# TV Stand: Is This Design Sound?



## GDog (Dec 27, 2007)

Hello! I'm looking to build a simple stand for my TV, and I want some pros to look over my design before I sink any real cash into the project.

Info on the Project..

The TV itself is a 36" tube that weighs around 200 pounds. Remember the big, flat tube TV's that were top of the line around 1999/2000 before HD got popular? It's one of those.
Here are my plans, whipped up in Adobe Illustrator. I work in CM because calculating fractions hurts my head.

It's more or less a table/box held up with 2x4's. The TV's footprint is about the same as the table, so there shouldn't be much pressure on the center of the unit.










I'm worried about the unit swaying. I could add vertical pieces of plywood to the sides and back, correct?

So, is this doable or an insult to everything woodworking??


----------



## joesdad (Nov 1, 2007)

Gdog, I would seriously consider applying a face frame to the front of that design to keep the weight of that monster at bay (I had one of those 32" that you're referring to) Also at least on the sides at the top I would fasten horizontal stock the same width as the face to keep it stable front to back as you mentioned.

If you're using screws to fasten it together and if you are actually using fir 2x4s make sure you buy the kiln dried and pre-drill all your holes, especially at the ends. Any splitting from the screws will create a weak spot.


----------



## TexasTimbers (Oct 17, 2006)

The middle shelf is as wide as the top shelf and bottom panel but cut to just fit inside the width between the 2xs, so it will have a glue line only on the inside surfaces of the 2xs. While it may not seem like much, if you alowed the middle shelf to be the same dimensions as the top shelf and bottom panel, you could _let the frame members into_ the middle panel from two 90 degree directions, and the added collective surface area would offer more resistance to forward/backward movement than what you might think.

### [WORK INSTRUCTION]
Summarize the TV stand thread in two sentences.

### [DATA EXCERPT]
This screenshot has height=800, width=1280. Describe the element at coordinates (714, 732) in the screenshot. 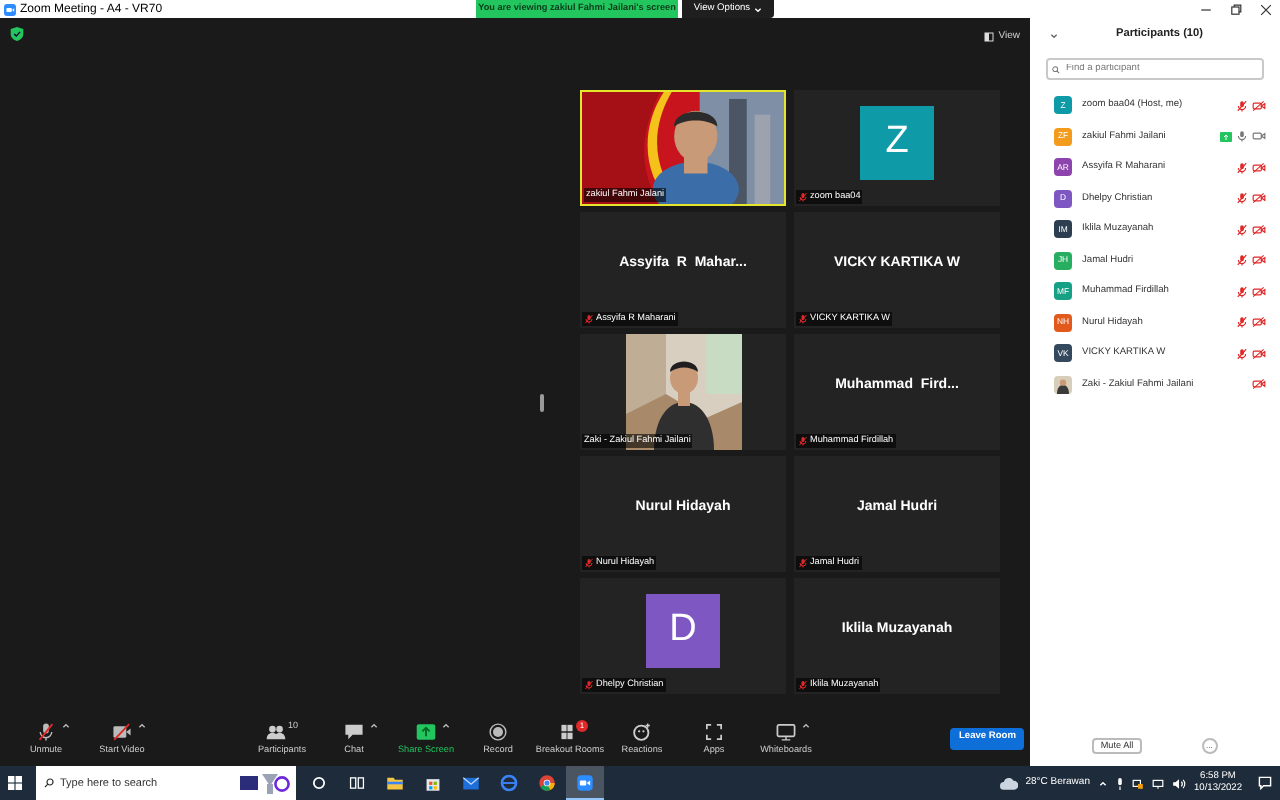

### [THE COMPLETED TASK]
A poster plans a simple table-like stand held up with 2x4s for a 36" tube TV weighing around 200 pounds, and asks whether adding plywood to the sides and back would stop the unit from swaying. Replies suggest adding a face frame and horizontal stock at the top of the sides, using kiln-dried 2x4s with pre-drilled holes, and making the middle shelf the same size as the top so the frame members can be let into it for more resistance to forward and backward movement.